СИНТЕТИЧЕСКАЯ ФИЛОСОФИЯ СПЕНСЕРА



 

Возможность новой синтетической философии. — Попытка Спенсе­ра. — Почему она не вполне удалась. — Метод не выдержан. — Невер­ное понимание «борьбы за существование».

 

С тех пор как антропологию — то есть физиологиче­ское развитие человека и историю его религий и его уч­реждений — стали изучать таким же путем, как изучают и все другие естественные науки, стало, наконец, возмож­ным понять главные существенные черты истории чело­вечества. Так же стало возможно отделаться навсегда от метафизики, мешавшей изучению истории, как библейские предания мешали когда-то изучению геологии.

Казалось бы поэтому, что когда Герберт Спенсер, в свою очередь, принялся за построение «Синтетической философии» во второй половине девятнадцатого века, он мог бы сделать это, не впадая в ошибки, которые встре­чаешь в «Позитивной политике» Конта. И, однако, «Син­тетическая философия» Спенсера, представляя собой шаг вперед (в этой философии нет места для религии и религиозных обрядов), содержит еще в своей социоло­гической части столь же крупные ошибки, как и работа Конта.

* * * * * * * * *

▶ [Задача 1] Объясните по отрывку о синтетической философии Спенсера, почему казалось, что Спенсер мог построить свою философию, не повторяя ошибок Конта.
▶ [Задача 2] Перепишите часть отрывка о синтетической философии Спенсера между словами «Казалось бы поэтому, что» и «и работа Конта.» включительно, заменив «Конта» на «Милля».

(Список данных)

* * * * * * * * *

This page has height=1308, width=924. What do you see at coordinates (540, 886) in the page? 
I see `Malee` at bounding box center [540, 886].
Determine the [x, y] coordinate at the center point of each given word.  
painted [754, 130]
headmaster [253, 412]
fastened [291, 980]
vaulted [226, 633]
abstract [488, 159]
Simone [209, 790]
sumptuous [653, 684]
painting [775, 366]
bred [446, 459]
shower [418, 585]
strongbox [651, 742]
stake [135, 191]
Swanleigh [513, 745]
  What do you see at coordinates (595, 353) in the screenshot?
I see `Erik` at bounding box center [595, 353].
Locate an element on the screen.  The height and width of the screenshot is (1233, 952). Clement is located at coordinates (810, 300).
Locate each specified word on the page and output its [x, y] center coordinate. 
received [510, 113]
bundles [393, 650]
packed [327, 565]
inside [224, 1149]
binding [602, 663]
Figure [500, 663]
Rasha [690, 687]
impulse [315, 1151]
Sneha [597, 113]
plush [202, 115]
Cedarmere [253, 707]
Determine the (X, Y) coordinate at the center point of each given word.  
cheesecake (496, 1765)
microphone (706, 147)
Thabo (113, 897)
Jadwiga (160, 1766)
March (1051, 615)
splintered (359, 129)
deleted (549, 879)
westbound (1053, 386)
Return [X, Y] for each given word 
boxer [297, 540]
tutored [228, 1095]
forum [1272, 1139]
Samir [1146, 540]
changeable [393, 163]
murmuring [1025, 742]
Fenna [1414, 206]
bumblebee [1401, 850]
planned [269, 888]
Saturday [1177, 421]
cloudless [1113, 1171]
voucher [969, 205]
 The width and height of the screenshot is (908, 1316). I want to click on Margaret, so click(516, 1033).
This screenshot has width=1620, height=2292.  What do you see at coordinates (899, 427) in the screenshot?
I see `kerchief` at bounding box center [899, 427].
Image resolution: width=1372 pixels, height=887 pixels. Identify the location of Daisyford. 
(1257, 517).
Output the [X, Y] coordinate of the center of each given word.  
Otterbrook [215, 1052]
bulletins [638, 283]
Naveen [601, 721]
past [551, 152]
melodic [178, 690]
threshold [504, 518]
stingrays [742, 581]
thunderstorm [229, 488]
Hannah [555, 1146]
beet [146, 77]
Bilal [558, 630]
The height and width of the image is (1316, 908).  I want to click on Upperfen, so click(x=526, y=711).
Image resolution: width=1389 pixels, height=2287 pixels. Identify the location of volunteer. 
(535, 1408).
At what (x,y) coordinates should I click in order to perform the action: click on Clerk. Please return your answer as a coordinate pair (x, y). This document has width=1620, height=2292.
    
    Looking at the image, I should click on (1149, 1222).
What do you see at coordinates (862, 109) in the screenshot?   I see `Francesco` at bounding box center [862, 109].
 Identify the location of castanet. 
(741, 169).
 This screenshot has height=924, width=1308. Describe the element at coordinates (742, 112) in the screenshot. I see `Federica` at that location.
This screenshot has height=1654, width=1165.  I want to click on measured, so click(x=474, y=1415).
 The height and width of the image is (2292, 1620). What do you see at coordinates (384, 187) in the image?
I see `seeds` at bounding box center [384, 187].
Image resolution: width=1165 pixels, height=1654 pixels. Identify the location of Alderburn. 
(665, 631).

* * * * * * * * *

▶ [Верный ответ 1] Антропологию стали изучать так же, как другие естественные науки. Благодаря этому появилась возможность понять главные черты истории человечества и навсегда избавиться от метафизики, которая мешала изучать историю.

▶ [Верный ответ 2]
Казалось бы поэтому, что когда Герберт Спенсер, в свою очередь, принялся за построение «Синтетической философии» во второй половине девятнадцатого века, он мог бы сделать это, не впадая в ошибки, которые встре­чаешь в «Позитивной политике» Милля. И, однако, «Син­тетическая философия» Спенсера, представляя собой шаг вперед (в этой философии нет места для религии и религиозных обрядов), содержит еще в своей социоло­гической части столь же крупные ошибки, как и работа Милля.